As we grow from infants, our brain perceives and memorizes new information through a variety of experiences. Even as a child, we become aware that touching a hot iron causes pain and milk is enjoyable. However, our basic understanding of language and its rules remain unknown until later when we become conscious of these complexities. Theorists such as Chomsky suggest that our internal blueprint for language development develops naturally as we grow biologically.
It is instinctive that we acquire the ability to read, write, speak, and listen to grammatically correct sentences with relative clauses, adverbs, nouns and verbs. Because language is an everyday necessity, its simplicity is often overlooked until learning a foreign language reveals its complexities. Knowing a language involves more than correctly pronouncing words but also includes word association and understanding their meanings.
...For instance, when English songs are sung by foreign bands, they can pronounce the words but might not comprehend their meaning. Conversely, foreigners may associate a word like 'car' with the concept of 'dog,' leading to confusion when they point at an animal with four legs, a tail, and a mouth that barks and say 'car,' a statement that we won't understand.
Understanding a language involves two-way communication, where both parties comprehend and are understood. To achieve this, the lexicon of the language must link each word with its semantic property. For example, when a speaker says "car", they should understand its semantic features like wheels, automobile, and machine. Similarly, the semantic features of words like "father" include parent, male, and human. While English natives can understand even complex semantics easily, non-native speakers may struggle with it.
This is especially true in
cases of homographs (same spelling/different meaning), homonyms (same pronunciation/different meaning), and heteronyms (same spelling/different pronunciation/different meaning). For instance, a student from India once wrote a two-page paper on "bath" when the teacher actually meant "Bath"; the place.
The text provides a real-life example of the challenge posed by homographs and how contextual meaning plays a crucial role in understanding them. It emphasizes the significant role of linguistic competence in semantics to understand language. Despite achieving this competence, most conversations require far more than one-word communication. Syntax, which refers to a speaker's knowledge of sentence structure, is as essential as accurate semantics. Our unconscious understanding of grammar helps us skillfully interpret sentences with multiple meanings and identify the grammatical subject and object relationships in them.
Steve hit Phil in the mouth, causing Phil to have a sore mouth. However, non-native speakers may struggle with differing word orders in phrases and sentences across languages.
When communicating in different languages such as Japanese, German, Dutch, and others, it may be necessary to reword a simple message for accurate translation. In school, I was often baffled by the order of French phrases. An example from An Introduction to Language (Fromkin, Rodman & Hyams) demonstrates that while a speaker of English would ask “how many students does Els teach”, a German speaker would ask “how many students teaches Els”. Unlike animal communication which is limited to stimulus and ritual, human language serves the simple function of communication through speaking, while lions roar and dogs bark.

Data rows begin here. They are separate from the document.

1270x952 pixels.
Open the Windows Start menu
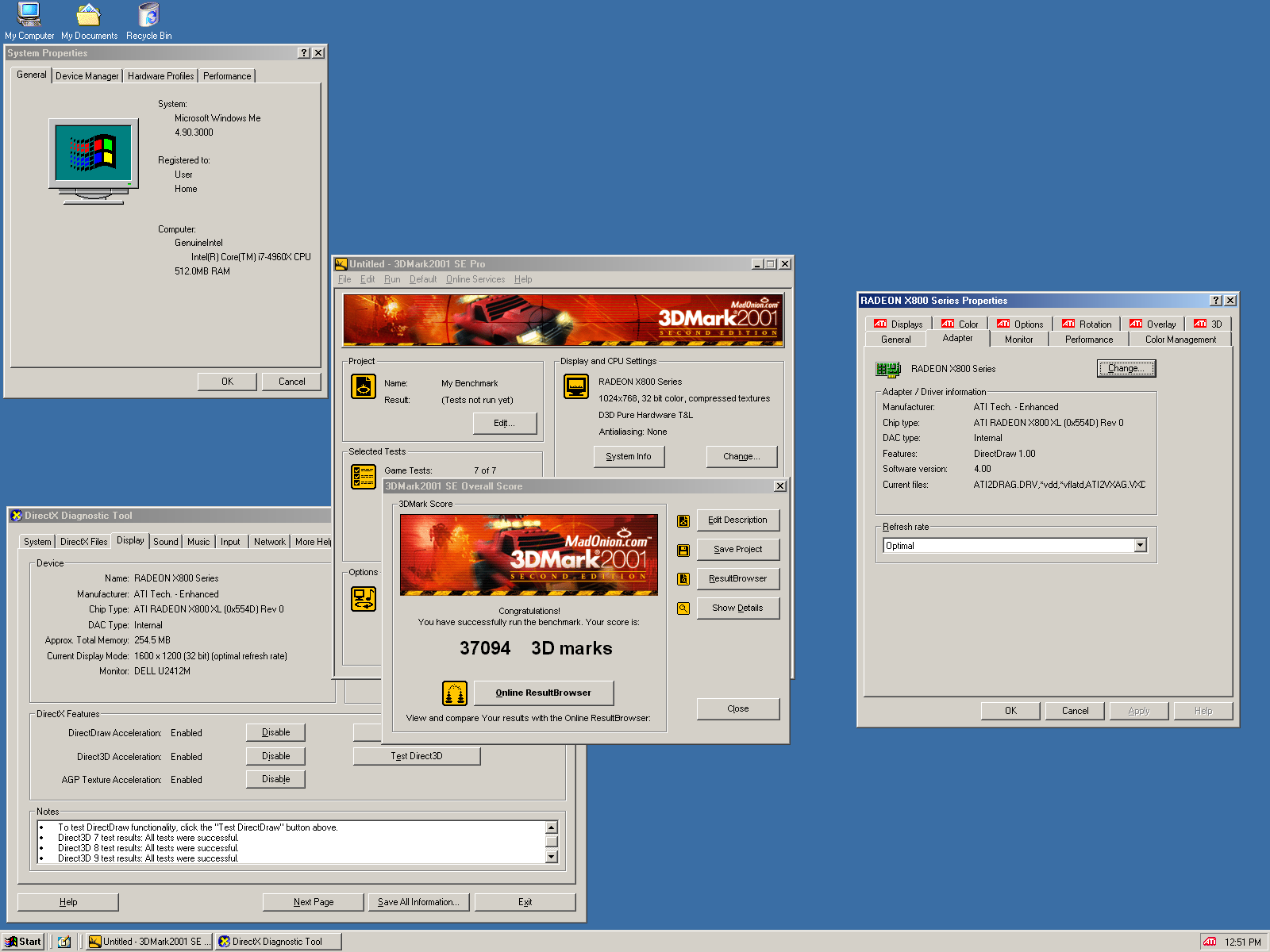tap(23, 942)
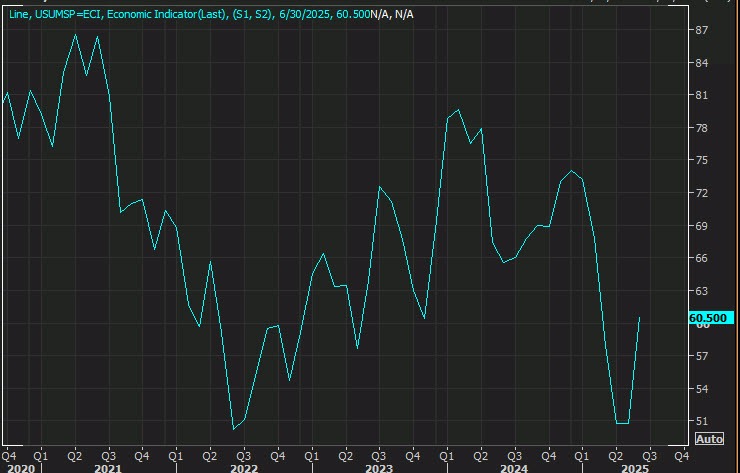Click the 87 tick on price axis
Viewport: 740px width, 473px height.
pyautogui.click(x=701, y=30)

To illustrate, lions, when agitated, can only express themselves through roaring. In contrast, humans have multiple means to convey their emotions, including words, tone, volume, and
explicit expressions. This highlights the creative aspect of language that enables individuals to choose between vagueness and detail. Bees, for instance, can only communicate by dancing to indicate the presence of food, but they cannot communicate the distance of the food source from the hive like humans can. Our language system is not a preset program with objective meaning as words are often ambiguous and rely on other words with semantic features to achieve precision. This is facilitated by the structure of a sentence since word rearrangement can change the meaning entirely such as in the phrases "this is good!" versus "is this good?".